The lower costs and immediate availability of reuse water is another factor behind the high projected growth rate of the solution. In the US, states such as Florida and California have harnessed the benefits of reuse to diversify their water supplies.
This approach is growing in other locations such as Texas and Arizona. Few have pioneered the large-scale implementation of the technology, but some have now achieved reuse rates of 90 per cent on their conventional water supply.
Meanwhile, Saudi Arabia has confirmed its commitment to reusing more than 90 per cent of its water by 2040 by upgrading its existing wastewater treatment assets and planning new reuse plants for its industrial sector.
According to Global Water Intelligence estimates, Saudi Arabia’s reuse market, worth more than $4.3bn, will be the third largest in the world.
We can expect to see a continued increase in reuse in the coming years, yet while the trend is gathering momentum, it is still not enough.
More to be done
While many countries are making huge progress in introducing innovative water management and planning solutions, there has been little coordination at an international level.
Water scarcity affects the entire world and relations between nations.
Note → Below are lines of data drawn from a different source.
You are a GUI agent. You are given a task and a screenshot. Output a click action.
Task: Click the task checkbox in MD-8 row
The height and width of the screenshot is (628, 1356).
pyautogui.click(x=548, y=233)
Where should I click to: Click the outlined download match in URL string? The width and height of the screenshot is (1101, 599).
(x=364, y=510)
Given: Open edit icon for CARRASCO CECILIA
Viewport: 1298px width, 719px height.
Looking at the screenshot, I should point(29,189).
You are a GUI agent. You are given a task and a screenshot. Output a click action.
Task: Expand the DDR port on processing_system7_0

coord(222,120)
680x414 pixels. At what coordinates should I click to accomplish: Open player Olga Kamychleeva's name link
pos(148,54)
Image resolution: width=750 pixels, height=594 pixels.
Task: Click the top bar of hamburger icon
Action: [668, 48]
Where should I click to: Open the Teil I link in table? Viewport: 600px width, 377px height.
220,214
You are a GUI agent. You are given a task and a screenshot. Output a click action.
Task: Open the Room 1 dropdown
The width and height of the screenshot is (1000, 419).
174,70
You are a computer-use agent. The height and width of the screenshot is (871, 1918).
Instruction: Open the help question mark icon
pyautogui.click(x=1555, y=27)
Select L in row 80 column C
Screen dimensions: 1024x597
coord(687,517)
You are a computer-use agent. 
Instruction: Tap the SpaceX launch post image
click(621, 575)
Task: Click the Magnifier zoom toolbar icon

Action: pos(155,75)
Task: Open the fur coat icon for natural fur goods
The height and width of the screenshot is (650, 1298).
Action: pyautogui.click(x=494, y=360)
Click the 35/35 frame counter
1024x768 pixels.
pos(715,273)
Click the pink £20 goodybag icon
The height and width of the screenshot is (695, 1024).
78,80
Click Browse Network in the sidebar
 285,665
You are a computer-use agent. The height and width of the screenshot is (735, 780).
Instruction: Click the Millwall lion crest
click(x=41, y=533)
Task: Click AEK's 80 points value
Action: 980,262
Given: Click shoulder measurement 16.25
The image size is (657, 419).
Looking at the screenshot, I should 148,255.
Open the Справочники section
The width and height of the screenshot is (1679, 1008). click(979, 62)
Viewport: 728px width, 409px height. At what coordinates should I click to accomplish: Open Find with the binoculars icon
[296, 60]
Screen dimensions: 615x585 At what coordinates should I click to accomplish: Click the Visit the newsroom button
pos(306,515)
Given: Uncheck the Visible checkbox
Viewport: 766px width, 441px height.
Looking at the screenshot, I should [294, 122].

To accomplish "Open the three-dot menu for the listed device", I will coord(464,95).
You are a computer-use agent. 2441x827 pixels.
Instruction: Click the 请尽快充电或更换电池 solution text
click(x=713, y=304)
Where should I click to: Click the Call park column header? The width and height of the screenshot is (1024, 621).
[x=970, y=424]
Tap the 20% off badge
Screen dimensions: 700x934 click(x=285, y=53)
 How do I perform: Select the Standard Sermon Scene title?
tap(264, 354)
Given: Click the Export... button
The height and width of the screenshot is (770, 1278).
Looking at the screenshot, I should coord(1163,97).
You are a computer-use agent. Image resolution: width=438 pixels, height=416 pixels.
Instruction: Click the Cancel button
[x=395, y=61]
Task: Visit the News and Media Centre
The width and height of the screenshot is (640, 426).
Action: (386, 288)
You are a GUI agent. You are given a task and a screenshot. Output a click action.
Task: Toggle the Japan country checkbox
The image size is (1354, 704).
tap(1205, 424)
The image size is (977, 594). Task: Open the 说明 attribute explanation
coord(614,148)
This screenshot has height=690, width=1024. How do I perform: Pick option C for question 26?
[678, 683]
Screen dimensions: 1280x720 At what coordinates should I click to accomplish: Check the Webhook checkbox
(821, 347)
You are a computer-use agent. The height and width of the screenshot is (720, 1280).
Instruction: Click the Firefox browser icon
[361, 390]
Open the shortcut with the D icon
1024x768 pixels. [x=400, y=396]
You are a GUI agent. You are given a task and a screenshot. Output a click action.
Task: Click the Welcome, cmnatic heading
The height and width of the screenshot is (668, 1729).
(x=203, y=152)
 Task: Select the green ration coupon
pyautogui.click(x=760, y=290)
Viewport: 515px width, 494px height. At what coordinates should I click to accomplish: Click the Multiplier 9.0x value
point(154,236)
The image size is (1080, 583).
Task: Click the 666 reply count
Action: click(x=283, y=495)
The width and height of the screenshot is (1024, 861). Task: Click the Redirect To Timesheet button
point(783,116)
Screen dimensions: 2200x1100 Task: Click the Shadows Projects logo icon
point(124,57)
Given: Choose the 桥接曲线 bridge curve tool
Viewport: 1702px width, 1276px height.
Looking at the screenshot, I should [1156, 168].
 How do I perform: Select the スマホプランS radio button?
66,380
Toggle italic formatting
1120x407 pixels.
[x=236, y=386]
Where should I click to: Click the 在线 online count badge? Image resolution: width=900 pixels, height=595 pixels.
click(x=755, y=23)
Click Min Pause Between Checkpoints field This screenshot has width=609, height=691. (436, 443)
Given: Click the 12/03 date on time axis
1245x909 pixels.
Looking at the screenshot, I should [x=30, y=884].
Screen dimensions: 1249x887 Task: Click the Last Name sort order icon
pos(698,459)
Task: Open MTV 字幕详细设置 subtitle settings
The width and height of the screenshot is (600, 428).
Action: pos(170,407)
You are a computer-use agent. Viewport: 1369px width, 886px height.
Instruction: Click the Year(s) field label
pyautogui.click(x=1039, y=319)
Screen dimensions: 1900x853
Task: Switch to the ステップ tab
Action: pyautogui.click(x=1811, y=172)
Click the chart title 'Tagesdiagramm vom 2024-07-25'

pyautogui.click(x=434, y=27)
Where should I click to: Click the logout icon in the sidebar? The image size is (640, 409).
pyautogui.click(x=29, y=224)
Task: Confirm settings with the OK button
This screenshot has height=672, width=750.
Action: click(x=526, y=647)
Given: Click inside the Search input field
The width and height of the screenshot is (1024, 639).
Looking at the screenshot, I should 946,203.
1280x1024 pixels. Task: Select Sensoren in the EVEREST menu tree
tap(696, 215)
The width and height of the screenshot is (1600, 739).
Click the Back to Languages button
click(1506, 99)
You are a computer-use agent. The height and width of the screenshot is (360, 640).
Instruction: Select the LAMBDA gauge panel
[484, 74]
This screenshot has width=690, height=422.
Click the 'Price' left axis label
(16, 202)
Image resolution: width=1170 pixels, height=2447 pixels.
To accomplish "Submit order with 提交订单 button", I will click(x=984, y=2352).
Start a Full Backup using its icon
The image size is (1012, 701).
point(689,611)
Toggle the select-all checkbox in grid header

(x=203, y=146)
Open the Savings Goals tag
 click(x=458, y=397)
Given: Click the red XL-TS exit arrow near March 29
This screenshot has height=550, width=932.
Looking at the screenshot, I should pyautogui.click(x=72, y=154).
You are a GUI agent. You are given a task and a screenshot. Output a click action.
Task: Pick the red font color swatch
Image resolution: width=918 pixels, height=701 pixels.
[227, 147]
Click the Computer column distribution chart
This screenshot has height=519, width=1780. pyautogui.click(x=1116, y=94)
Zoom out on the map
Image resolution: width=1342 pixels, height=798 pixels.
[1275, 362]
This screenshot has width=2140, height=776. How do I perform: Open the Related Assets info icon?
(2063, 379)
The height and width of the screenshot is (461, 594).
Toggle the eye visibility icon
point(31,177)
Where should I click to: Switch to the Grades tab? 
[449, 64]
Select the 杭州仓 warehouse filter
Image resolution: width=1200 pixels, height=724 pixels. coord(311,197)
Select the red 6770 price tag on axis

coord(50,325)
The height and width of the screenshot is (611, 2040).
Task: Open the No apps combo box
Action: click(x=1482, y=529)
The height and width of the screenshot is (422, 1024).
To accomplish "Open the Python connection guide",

Therefore, there must be enhanced knowledge transfer at a global level around water scarcity and the non-conventional water solutions that aim to tackle it.
While calculating the economic advantages and disadvantages of unconventional water resources is complex, it is an important exercise to guide policymakers towards better decision-making.
More needs to be done to address the perceived high costs of technology for using unconventional water resources. Many current economic analyses do not consider other costs, such as labour, poor health and business losses resulting from reliance on less sustainable supplies.
Planned water management is essential in guaranteeing its sustainable supply and ensuring its affordability to consumers, businesses and government alike.
While there are many approaches to safeguarding against water scarcity, it is becoming increasingly apparent that a one-size approach does not work, and the vital role of technology should not be underestimated.